What you will do – Edit everything from the line with "Click the PAYOFF METHOD label cell" down to the line with "Action: pos(1104,239)" so that "PAYOFF METHOD" becomes "SETTLEMENT METHOD". Return only those lines, with nothing else changed.

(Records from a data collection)
- - - -

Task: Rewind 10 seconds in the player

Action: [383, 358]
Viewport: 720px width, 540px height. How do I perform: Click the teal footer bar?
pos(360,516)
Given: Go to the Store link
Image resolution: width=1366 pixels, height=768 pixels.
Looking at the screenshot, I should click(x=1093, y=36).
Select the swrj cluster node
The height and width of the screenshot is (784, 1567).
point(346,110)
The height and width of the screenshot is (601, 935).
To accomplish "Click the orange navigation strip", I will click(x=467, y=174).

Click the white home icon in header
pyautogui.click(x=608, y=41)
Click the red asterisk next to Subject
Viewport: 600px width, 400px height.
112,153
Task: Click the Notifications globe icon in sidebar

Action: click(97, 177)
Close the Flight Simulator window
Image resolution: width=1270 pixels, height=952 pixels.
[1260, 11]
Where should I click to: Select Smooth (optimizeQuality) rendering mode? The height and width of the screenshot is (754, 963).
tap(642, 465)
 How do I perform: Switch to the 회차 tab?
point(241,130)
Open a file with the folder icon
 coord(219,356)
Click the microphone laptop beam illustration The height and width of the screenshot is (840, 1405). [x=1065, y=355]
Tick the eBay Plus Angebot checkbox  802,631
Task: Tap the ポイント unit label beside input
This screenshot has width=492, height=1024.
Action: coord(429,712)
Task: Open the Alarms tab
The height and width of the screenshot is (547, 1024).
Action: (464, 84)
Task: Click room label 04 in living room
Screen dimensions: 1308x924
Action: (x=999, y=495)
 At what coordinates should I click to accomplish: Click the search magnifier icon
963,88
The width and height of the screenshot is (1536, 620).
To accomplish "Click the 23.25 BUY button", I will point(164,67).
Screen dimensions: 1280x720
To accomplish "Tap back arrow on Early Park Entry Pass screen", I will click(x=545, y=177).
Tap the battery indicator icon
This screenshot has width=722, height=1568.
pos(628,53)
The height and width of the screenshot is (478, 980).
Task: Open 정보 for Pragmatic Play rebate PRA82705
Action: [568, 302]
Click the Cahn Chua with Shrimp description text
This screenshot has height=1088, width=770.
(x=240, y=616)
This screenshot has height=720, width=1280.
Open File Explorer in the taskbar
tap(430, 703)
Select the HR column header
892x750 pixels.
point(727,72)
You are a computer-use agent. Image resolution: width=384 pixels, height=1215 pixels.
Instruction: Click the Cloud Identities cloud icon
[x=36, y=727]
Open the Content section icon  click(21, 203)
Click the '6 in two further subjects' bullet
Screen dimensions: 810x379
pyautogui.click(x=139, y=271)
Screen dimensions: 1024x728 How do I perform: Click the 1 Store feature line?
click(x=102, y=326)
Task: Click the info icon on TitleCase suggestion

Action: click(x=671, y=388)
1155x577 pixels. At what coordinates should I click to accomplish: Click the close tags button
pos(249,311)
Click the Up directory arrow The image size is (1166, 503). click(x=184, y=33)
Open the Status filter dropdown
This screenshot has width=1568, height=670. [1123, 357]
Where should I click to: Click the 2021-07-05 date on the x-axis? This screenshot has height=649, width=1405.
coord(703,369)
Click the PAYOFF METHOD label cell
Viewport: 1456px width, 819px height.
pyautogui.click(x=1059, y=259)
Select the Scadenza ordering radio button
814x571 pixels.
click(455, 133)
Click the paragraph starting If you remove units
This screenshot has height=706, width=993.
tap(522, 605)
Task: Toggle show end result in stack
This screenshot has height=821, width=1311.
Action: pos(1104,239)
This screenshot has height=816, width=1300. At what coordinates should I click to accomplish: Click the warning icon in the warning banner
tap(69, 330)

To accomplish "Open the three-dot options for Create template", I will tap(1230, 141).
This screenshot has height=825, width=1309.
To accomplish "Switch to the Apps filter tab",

- - - -

Problem solution –
Click the SETTLEMENT METHOD label cell
Viewport: 1456px width, 819px height.
pyautogui.click(x=1059, y=259)
Select the Scadenza ordering radio button
814x571 pixels.
click(455, 133)
Click the paragraph starting If you remove units
This screenshot has height=706, width=993.
tap(522, 605)
Task: Toggle show end result in stack
This screenshot has height=821, width=1311.
Action: pos(1104,239)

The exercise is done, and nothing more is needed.